Me and the Girls: Ilene Smith

Medically Reviewed by Louise Chang, MD on September 18, 2009
From the WebMD Archives

Picture of Ilene SmithWebMD senior writer Miranda Hitti interviewed breast cancer survivors as part of a series for Breast Cancer Awareness Month. The series, called “Me & the Girls,” explores the personal stories of these women after they were diagnosed with breast cancer.

Breast cancer survivor Ilene Smith, MS, RD, 49, lives in the New York area. In late October 2007, Smith felt a lump in her left breast while on a conference call for work. "I got cold, and so I put my hand under my arm, and I felt the lump" through her thin T-shirt, recalls Smith, who was 47 at the time. "I hung up pretty quickly from the call; I tried to get off quickly because it was bothering me."

Smith, who had two friends who'd had breast cancer the year before, didn't waste any time making an appointment to get the lump checked out. After a biopsy and further tests, she was diagnosed with stage 2 breast cancer that was not sensitive to the hormone estrogen.

Her treatment: Smith got a lumpectomy, followed by chemotherapy and radiation. She also took the breast cancer drug Herceptin.

First, Smith consulted two breast cancer surgeons who agreed that a lumpectomy was what was called for, not a mastectomy. She also got genetic testing, which showed that she did not have a BRCA gene mutation linked to breast cancer or ovarian cancer.

Smith says it took several weeks to get the results back from the genetic test. "That was a very stressful period, waiting for the results," she says. To deal with the stress, she says she kept busy.

Recovering from the lumpectomy surgery "wasn't bad," Smith says. She had her surgery before Thanksgiving, took two days off, worked from home after that, and returned to her public relations work after the Thanksgiving weekend.

Taking ownership: Smith says she would advise someone newly diagnosed with breast cancer to "take as much ownership for the [treatment] decisions as possible. Certainly, you want to engage your friends and family, but I think that you don't want to let the shock and fear take over to the point where you're letting others make the decisions for you."

"I'm the type of person who likes to be in control over my life," Smith says. "When you have cancer, it's very easy to feel that you don't have control over what's happening to you.
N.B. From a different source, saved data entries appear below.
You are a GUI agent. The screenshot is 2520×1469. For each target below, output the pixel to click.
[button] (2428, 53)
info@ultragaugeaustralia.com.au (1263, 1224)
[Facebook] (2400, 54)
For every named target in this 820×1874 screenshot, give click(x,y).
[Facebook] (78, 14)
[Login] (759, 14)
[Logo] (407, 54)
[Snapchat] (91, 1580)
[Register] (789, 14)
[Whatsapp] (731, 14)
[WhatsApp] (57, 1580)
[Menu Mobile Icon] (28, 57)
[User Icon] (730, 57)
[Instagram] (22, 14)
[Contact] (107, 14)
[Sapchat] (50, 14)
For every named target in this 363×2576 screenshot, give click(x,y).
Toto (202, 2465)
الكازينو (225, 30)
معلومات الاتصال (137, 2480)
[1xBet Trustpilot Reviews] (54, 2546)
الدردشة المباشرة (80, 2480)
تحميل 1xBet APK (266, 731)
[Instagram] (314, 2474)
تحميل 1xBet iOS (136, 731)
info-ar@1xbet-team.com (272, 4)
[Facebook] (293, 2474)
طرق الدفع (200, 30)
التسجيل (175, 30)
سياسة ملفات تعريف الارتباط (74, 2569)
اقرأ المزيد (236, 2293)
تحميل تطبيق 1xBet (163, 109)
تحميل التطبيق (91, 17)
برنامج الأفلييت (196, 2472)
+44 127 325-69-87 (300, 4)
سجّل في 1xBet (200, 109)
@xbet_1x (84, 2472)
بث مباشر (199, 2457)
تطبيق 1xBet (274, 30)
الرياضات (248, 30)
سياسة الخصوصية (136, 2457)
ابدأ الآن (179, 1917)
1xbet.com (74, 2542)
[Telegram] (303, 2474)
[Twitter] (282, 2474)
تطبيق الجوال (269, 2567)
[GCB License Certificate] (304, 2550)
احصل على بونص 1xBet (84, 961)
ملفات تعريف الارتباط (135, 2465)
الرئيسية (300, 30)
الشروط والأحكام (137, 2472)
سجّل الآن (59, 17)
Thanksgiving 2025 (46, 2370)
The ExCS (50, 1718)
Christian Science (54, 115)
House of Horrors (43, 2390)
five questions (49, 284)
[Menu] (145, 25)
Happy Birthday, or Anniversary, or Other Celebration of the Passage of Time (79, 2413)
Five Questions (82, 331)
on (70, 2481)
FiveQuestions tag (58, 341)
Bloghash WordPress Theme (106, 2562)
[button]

And the mantra that I said to myself throughout the whole process was, 'I don't have control over whether or not I have cancer; I do have control over how I deal with it' ...I would advise people to really look at all their options and not just move forward in a vacuum."

No comparisons: During her treatment, Smith says she felt frustrated when she heard about women accomplishing impressive feats while dealing with breast cancer. "The basic fact of the matter is dealing with breast cancer itself is hard enough," Smith says. "You do want to maintain a sense of normalcy, but it's OK to say you can't do something because you don't feel well enough... You don't have to be a hero."

"You should never, ever feel guilty because you can't do what the other person did. You can only do what your body tells you you can do, and not feel guilty, because this is the one time in your life, quite honestly, when it's OK to take care of yourself first and foremost."

Accepting help: "My close friends and family were wonderful," Smith says. People a little further removed were well-intentioned, saying things like, "if there's anything I can do.... "

"I'm not faulting them; they were very nice and lovely, but what would have been better is if they'd just rang my bell one day and said, 'Can I walk your dog for you this afternoon?' or 'I'm going to the store, can I get you anything?'" Smith says. "You're not going to pick up the phone and call somebody who you don't know that well to ask for help."

In trouble for laughing: Smith says she recommends that breast cancer patients "maintain a sense of humor and to allow yourself to have fun, laugh at yourself, let your friends laugh with you, let your family laugh with you. That's one thing we never stopped doing."

One time, that laughter got a little out of hand. "They had to start giving us a private room at chemo because we once got yelled at for making too much noise... we were just laughing, and some woman came over and shushed us and said her husband was sick. And I was sitting there with IVs all over me, and I'm thinking, 'Well yeah, that would make two of us.' It's again, not having control over whether you have cancer, but how you deal with it."

Her new normal: Nearly two years after her diagnosis, Smith says it's been hard finding her "new normal."

"I'm still struggling with that," she says. "The impact doesn't go away when the treatment ends." Her advice: Take the pressure off and be patient with yourself.

"It's going to take time. It may not be a few months. It may not be a year. It may take a couple of years. You've had cancer. You have to give yourself the time to absorb that afterwards."